Les vaccins contre le cancer, en tant que classe – pas seulement ceux à ARNm – ont suscité beaucoup d’intérêt de la part des entreprises et des scientifiques qui se rendent compte que nous devons résoudre chacun de ces trois problèmes.

En ce qui concerne le problème de la cible, nous nous améliorons beaucoup dans le séquençage des tumeurs et l’analyse de leurs données. Si vous prélevez l’ADN d’une tumeur, vous devez parcourir tout le génome pour identifier les séquences que vous pouvez cibler. C’est ce que font la plupart de nos concurrents, c’est la solution la plus courante.

Le problème avec ceci est que tous les codes ADN pour les protéines. Les protéines exprimées doivent ensuite être exposées au système immunitaire pour stimuler une réponse.

Jonathan Kwok avec Jesús Sánchez, responsable des projets scientifiques au CRIS contre le cancer. Cristina Villarino

La plupart des gens utilisent des ordinateurs pour effectuer ces calculs et s’appuient sur des bases de données existantes. Ce que nous faisons, à la place, c’est aller au point où il a déjà été présenté, pas l’ADN mais ce qui a été exprimé, traité et présenté, de petites cibles d’ADN que nous prenons et utilisons pour calculer ce qui va être le meilleur vaccin.

Lorsque ces techniques ont pris forme, il y a 3 ou 4 ans, le premier problème de trouver de bonnes cibles était déjà près d’être résolu.

Il faut résoudre les mécanismes d’arrivée du vaccin dans la tumeur.

Le problème suivant, comment obtenir de bons systèmes de livraison, je pense qu’il y a une croyance générale que des choses comme les cellules tumorales elles-mêmes, les vaccins peptidiques, l’ADN, etc. ils ne fonctionnent vraiment pas très bien.

Les gens essaient – ​​excusez la métaphore religieuse – de ressusciter ces systèmes en ajoutant des immunothérapies bloquant les points de contrôle. Encore une fois, ce n’est pas la meilleure façon de le faire.

Jesús Sánchez, responsable des projets scientifiques à la Fondation CRIS contre le cancer : En ce qui concerne les vaccins contre le cancer, nous pensons que c’est la même chose que ce qui s’est passé avec les CART. Pourquoi y a-t-il tant d’intérêt maintenant s’ils ont échoué il y a 10 ans ? Au début des années 2000, les CART ne fonctionnaient pas. Mais ensuite, des gens sont arrivés qui ont repensé les thérapies, ajouté quelques petites choses, et maintenant les thérapies CART sont une révolution dans le cancer hématologique.

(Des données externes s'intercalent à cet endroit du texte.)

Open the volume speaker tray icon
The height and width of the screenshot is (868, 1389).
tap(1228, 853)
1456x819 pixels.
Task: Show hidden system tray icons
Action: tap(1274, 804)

Jonathan Kwok : C’est aussi arrivé avec les anticorps monoclonaux. Les gens se sont vraiment battus pour les faire fonctionner, dans les années 1980 et 1990. La science peut être atrocement lente.

On a parlé de vaccins thérapeutiques, mais est-il possible d’avoir un vaccin préventif contre le cancer ?

C’est une question très intelligente. Si vous disposez d’une technologie fantastique de découverte d’antigènes et d’un système d’administration de vaccins efficace, vous pouvez déclencher une réponse immunitaire contre cette cible.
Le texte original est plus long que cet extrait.